'How do I remove the special characters within multiple lines in Regex?

I'm trying to solve a problem that wants to display the given text from a file omitting the special characters and modifying the multi-line input to a single-formatted output in only the language of Perl/Regex (no other languages like XML, etc.). Here's the given text in my flight.txt file:

<start> 
<flight number="12345">
<pilot> Holland, Tom</pilot>
<major>Aeronautics Engineer</major>
<company>Boeing</company>
<price>200</price>
<date>06-09-1969</date>
<details>Flight from DC to VA.</details>
</flight>
</start>

The required output is:

Holland, T. "Aeronautics Engineer" 200 06/09/1969 Flight from DC to VA.

As you can see, I need the output in a single line; and first name should be first initial while output also major should be in "" while output and date format should be changed from - to /.

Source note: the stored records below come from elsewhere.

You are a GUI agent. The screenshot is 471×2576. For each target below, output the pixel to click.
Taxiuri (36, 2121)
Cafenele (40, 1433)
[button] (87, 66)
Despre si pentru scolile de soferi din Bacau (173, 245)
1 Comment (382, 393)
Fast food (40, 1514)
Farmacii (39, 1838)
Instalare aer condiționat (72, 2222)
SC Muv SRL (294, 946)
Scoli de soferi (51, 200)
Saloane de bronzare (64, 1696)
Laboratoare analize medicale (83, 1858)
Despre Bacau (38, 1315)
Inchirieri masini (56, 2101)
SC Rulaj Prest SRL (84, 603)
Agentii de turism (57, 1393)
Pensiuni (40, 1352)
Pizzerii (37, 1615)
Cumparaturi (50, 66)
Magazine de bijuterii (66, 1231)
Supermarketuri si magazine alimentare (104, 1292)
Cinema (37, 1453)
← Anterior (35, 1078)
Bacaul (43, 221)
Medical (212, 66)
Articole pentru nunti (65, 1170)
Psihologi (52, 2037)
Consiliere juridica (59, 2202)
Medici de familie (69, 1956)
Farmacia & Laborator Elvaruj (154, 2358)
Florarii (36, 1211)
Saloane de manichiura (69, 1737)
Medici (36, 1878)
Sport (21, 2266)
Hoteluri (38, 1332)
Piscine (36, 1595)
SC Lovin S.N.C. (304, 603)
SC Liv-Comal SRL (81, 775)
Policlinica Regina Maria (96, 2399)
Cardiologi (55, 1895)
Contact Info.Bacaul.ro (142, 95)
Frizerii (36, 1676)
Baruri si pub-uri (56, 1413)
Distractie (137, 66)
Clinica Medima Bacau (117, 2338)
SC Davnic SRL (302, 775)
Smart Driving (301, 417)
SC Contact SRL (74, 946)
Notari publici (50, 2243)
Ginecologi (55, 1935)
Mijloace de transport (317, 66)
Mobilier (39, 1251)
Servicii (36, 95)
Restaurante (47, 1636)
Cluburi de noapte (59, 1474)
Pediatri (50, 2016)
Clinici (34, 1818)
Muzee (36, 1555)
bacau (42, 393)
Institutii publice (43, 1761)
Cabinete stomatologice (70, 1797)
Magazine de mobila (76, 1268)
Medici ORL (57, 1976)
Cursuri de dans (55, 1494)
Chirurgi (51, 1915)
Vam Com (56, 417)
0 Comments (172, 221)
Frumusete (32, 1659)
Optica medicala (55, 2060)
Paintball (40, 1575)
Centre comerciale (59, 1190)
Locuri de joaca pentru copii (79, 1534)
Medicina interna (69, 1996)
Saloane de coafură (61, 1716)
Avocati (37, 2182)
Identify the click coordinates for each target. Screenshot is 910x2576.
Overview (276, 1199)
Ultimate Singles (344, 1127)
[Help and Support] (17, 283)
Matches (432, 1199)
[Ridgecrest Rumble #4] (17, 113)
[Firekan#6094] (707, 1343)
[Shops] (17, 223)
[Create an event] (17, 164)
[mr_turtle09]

This is what I have in my code so far:

#!/bin/perl
use strict;
use warnings;
my $filename = "flights.txt"
open(my $input, '<:encoding(UTF-8)', $filename)
        or die "Could not open file '$filename' $!";
while (my $row = <$input>){
my $text = <>;
$text =~ s/<[^>]*>//g;
print $text;
}
close $input

Please suggest me on what to do next and how to format the output of the given file. I'm new to Regex & Perl so need help.



Solution 1:[1]

Here's your homework problem, as you noted in a comment to ikegami's answer:

Create the Perl script “code.pl” that print lines that contain an opening and closing XML heading tag from “flights.txt”. Valid tags are pilot, major, company, price, date, and details regardless of the case. Tags may also have any arbitrary content inside of them. You may assume that a '<' or a '>' character will not appear inside of the attribute's value portion

Let's forget that your input is XML, for all the reasons that ikegami has already explained. The entire thing is a contrived example to get you to practice some particular regex feature. I'll go through a process of solving this problem, but also reveal later what I think the instructor expects.

First, you only need to think about one line at a time, so you don't care about nodes where the opening and closing is on separate lines, such as <start> and </start>, or <flight> and </flight>. You want to find lines such as:

<node>...</node>

The pattern is that there is some string you match near the start of the line, and that match has to show up later in the line. I think your intended task is to practice backreferences. Writing good exercises is tough, and people fall back on things, such as XML, that are familiar. My Learning Perl Exercises is more thoughtful about this.

Your basic program needs to look something like this first attempt. Read lines of input, skip the ones that don't match your pattern, and output the rest. Whenever you see ... in this answer, that's just something I need to fill in and is not Perl syntax (ignoring the yada operator, which cannot appear in a regex):

use strict;
use warnings;
while( <> ) {
    next unless m/ ... /;
    print;
    }

I'll mostly ignore that program structure and focus on the match operator, m//. update the pattern as I step through this.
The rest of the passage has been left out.